* [Instruções do exercício]
**A.** Segundo o trecho, em que jornal quem escreve publica seus textos?
**B.** Reproduza sem mudanças a parte do trecho que vai de "Não sou muito" até "ele de novo.", incluindo as duas.

* [Trecho selecionado]
# # #

Não recebo jornais, ou informações privilegiadas do jornal. Nadinha. Chamo de privilegiadas as que vocês não tenham lido ainda em outro lugar. Vamos ter que nos virar com as notícias já lidas, mas podemos mastigar e pensar mais um pouco.
Estou experimentando ainda o que escrever no blog. O que eu faço? Como profissão tenho um bufê que dá o maior trabalho do mundo. Pensem bem antes de escolher a profissão. Se quiserem viver com a casa nas costas, dia após dia carregando as tralhas, acharam o seu canto. A parte de pesquisa num bufê é diária. “Sou japonesa e vou me casar com um italiano. Na festa, queria homenagear as duas famílias”. Essa é fácil. Se ela for de Luxemburgo e ele de Bombaim, piora.
Fui uma excelente cozinheira caseira. Ao passar para o bufê o hobby acabou-se. Então, hoje, faço menus, modéstia à parte muito bem, pensamos na decoração da festa, amarro pessoas com a comida, com o lugar, e a equipe do Ginger executa. É um assunto do qual podemos tratar de vez em quando.
Leio os livros de cozinha, e podemos ter resenhas leves, aqui, só para molhar o bico e a bibliografia vai junto. Quando leio essas pesquisas que faço tenho a impressão que nasci em Londres ou Nova York. E que os leitores devem me achar uma besta por não me curvar sobre as coisas brasileiras. Teria que ter mais tempo e mais dinheiro para fazer isso. E a bibliografia de cozinha brasileira apesar de ter crescido demais ainda é fraca.
Geralmente falo de um livro quando ele sai na Amazon. Faço a mesma coisa que a Amazon faz, (huum, eu e Bezos) mas tento passar uma experiência que permita a vocês terem a impressão que já leram o livro. Se quiserem comprar, tudo bem, mas nem é preciso, só na hora que precisar de verdade.
Não repito a resenha quando o livro é traduzido, quando na verdade era a hora de falar sobre ele. (Aí vai um problema, acho que todo mundo tem obrigação de ler inglês. Se temos obrigação de aprender todas essas regras novas de informática, aprender inglês para o gasto é sopa. O melhor ainda seria ler inglês, francês, espanhol e italiano, e de lambuja, alemão. Não acreditam como é fácil se existir curiosidade.)
Não sou muito fã de publicar receitas, vocês sabem como é difícil experimentar e o monte de variáveis envolvidas. Mas, tem hora que uma receitinha cai bem. Ou uma ideia nova. Ok.
Então, escrevo na Folha, e o que os leitores mais gostam são crônicas de reminiscências, memórias, crônicas sem assunto, mesmo, mas não dá para fazer isso toda quarta num caderno sobre comida, preciso dar algum conteúdo prático (ou será que não preciso?), já pensaram vinte e seis anos escrevendo sobre comida tentando não repetir?
A Ombudsman me aliviou muito em uma de suas colunas dizendo que não vale dizer “já falei sobre isso”. Então vou repetir. Às vezes, depois de 26 anos mudou até a geração que leu aquele artigo, vamos a e ele de novo.
Vou contar uma historinha.

# # #

* [Conjunto de linhas]
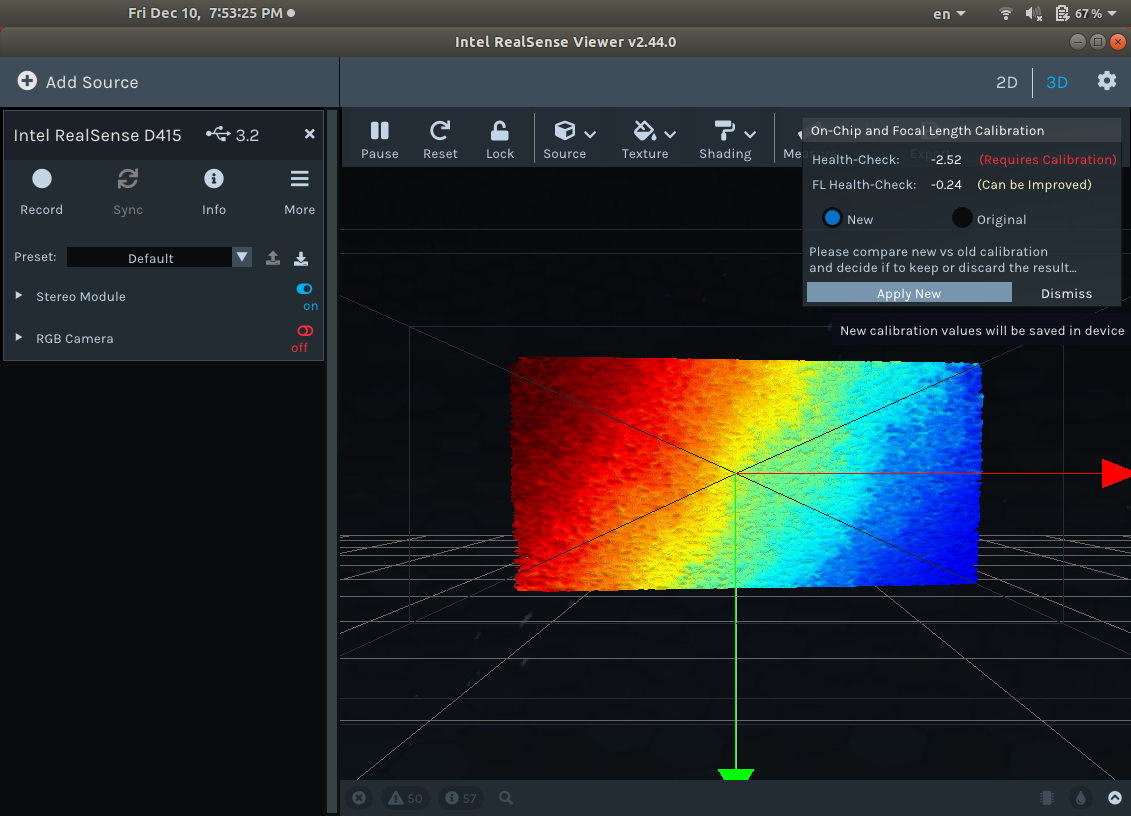Click the 50 warnings counter
The width and height of the screenshot is (1131, 816).
pyautogui.click(x=405, y=797)
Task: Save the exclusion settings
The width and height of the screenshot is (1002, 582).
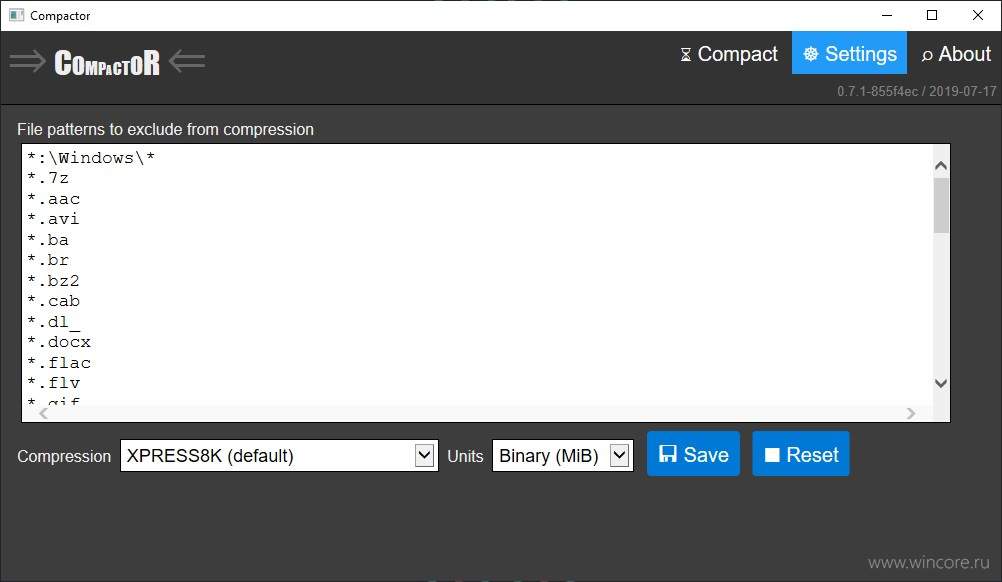Action: click(x=693, y=454)
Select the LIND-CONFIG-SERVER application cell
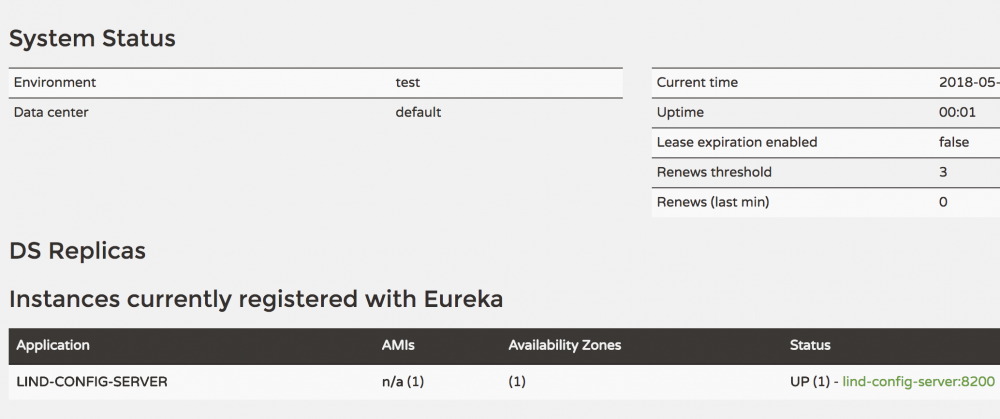This screenshot has height=419, width=1000. click(x=92, y=381)
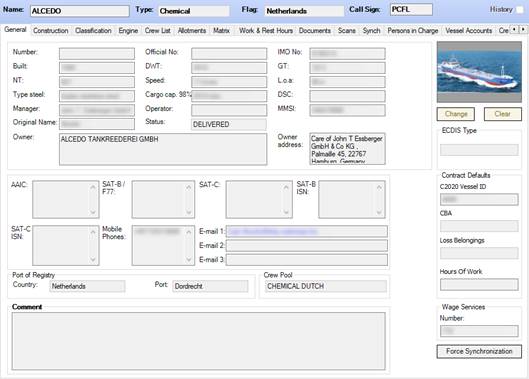Select the Persons in Charge tab
Screen dimensions: 529x379
click(413, 31)

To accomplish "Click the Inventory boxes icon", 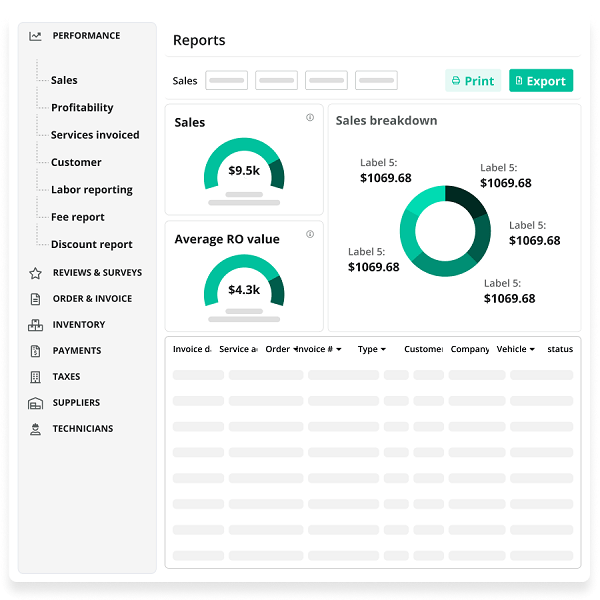I will click(35, 325).
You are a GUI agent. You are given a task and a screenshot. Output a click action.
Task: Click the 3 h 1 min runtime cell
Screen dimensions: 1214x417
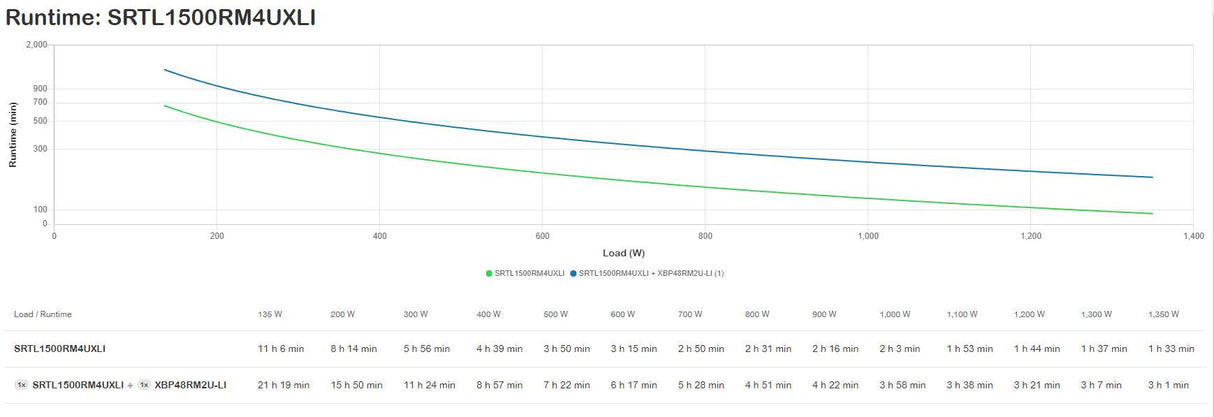coord(1168,385)
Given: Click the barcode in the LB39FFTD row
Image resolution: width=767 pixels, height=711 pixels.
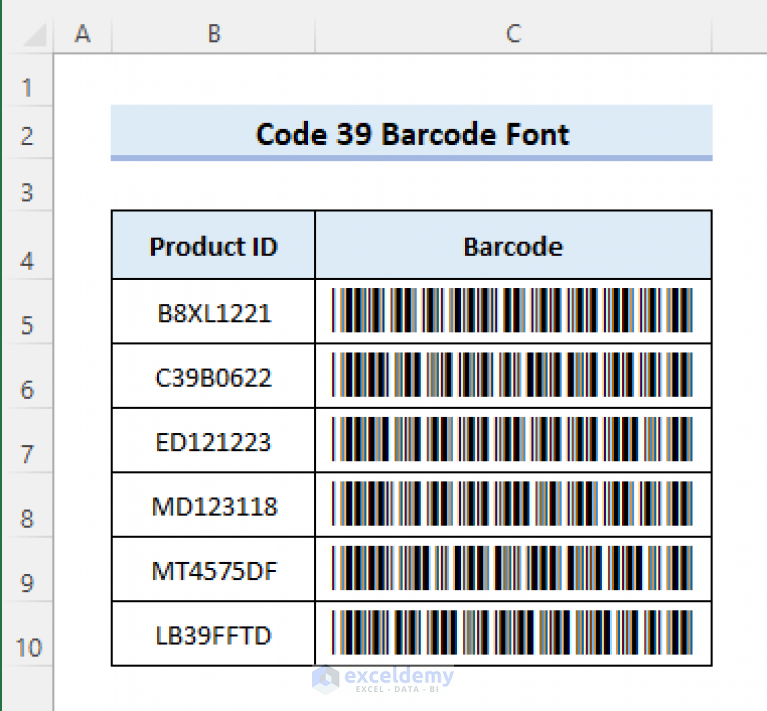Looking at the screenshot, I should pos(513,634).

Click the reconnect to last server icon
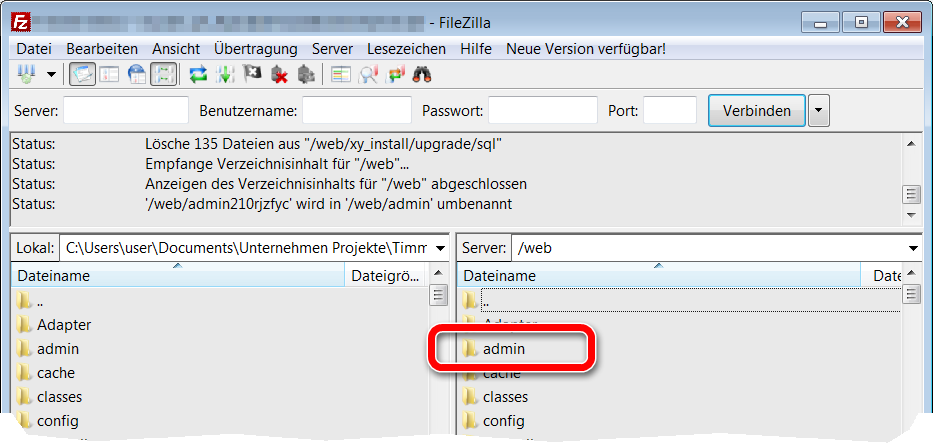(307, 73)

# # #

* [Respostas das tarefas]
**A.** Na Folha.

**B.**
Não sou muito fã de publicar receitas, vocês sabem como é difícil experimentar e o monte de variáveis envolvidas. Mas, tem hora que uma receitinha cai bem. Ou uma ideia nova. Ok.
Então, escrevo na Folha, e o que os leitores mais gostam são crônicas de reminiscências, memórias, crônicas sem assunto, mesmo, mas não dá para fazer isso toda quarta num caderno sobre comida, preciso dar algum conteúdo prático (ou será que não preciso?), já pensaram vinte e seis anos escrevendo sobre comida tentando não repetir?
A Ombudsman me aliviou muito em uma de suas colunas dizendo que não vale dizer “já falei sobre isso”. Então vou repetir. Às vezes, depois de 26 anos mudou até a geração que leu aquele artigo, vamos a e ele de novo.